Tools for developers need to enable development for all of those platforms. And the latest ones from Microsoft do.

The Visual Studio 2015 release candidate, which has a go-live license to enable companies to use the software in production, enables cross-platform app development through Apache Cordova, Xamarin, and C++. Of course, developers could also use it to make universal apps for devices that run Windows, Somasegar said.

The new Visual Studio Code software is available for Mac OS X, Linux, and Windows. It packs code completion, Git integration, linting, and sophisticated debugging capability. And it works with a wide range of languages.

“You can use this tool to be able to build modern web and cloud applications, with fantastic support for ASP.NET, Node.js, and TypeScript,” Somasegar said.

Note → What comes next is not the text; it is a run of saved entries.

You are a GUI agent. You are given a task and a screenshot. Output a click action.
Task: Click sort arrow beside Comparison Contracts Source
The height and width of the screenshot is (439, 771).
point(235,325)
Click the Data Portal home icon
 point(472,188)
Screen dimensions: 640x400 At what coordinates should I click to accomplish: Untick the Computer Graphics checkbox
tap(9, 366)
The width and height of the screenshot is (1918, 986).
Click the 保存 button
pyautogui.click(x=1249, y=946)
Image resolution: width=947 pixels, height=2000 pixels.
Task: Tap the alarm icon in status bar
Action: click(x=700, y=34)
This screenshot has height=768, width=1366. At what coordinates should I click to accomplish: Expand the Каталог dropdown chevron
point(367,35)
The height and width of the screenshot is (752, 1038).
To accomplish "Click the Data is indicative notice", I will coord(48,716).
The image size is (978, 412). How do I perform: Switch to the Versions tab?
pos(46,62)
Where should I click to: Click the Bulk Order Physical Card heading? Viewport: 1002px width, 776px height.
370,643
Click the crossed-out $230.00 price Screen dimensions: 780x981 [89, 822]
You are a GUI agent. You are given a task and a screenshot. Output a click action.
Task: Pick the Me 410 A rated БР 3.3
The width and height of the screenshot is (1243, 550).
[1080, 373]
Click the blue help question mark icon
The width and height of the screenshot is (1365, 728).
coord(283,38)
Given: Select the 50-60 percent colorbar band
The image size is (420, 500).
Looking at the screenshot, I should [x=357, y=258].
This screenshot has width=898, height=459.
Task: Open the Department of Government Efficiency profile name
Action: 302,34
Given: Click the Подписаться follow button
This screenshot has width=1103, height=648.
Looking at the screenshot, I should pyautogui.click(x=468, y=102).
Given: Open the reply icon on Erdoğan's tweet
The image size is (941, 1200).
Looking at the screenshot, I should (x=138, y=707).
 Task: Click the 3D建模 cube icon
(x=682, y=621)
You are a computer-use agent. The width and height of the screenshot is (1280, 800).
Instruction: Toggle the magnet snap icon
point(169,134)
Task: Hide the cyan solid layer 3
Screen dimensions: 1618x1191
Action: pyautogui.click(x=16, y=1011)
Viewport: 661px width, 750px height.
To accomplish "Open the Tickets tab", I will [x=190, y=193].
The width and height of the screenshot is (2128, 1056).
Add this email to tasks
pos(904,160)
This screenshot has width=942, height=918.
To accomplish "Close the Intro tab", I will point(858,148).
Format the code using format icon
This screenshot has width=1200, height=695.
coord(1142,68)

The new Application Insights component of Visual Studio Online, available in public preview now with pricing beginning in June, can provide developers with information on the performance of iOS and Android apps, thanks to technology Microsoft picked up through its acquisition of HockeyApp, which was announced in December. Application Insights can also work with Apple’s Xcode integrated development environment (IDE) and the open-source Eclipse IDE.

Microsoft will charge for Application Insights based on a given application’s volume of telemetry — information being sent in, essentially — although there will also be a free edition available.

And part of its appeal relative to other commercially available application monitoring tools may be its comprehensiveness.

“It gives you availability information, reliability information, usage information, and performance information, combined into one set of insights and one dashboard,” Somasegar said.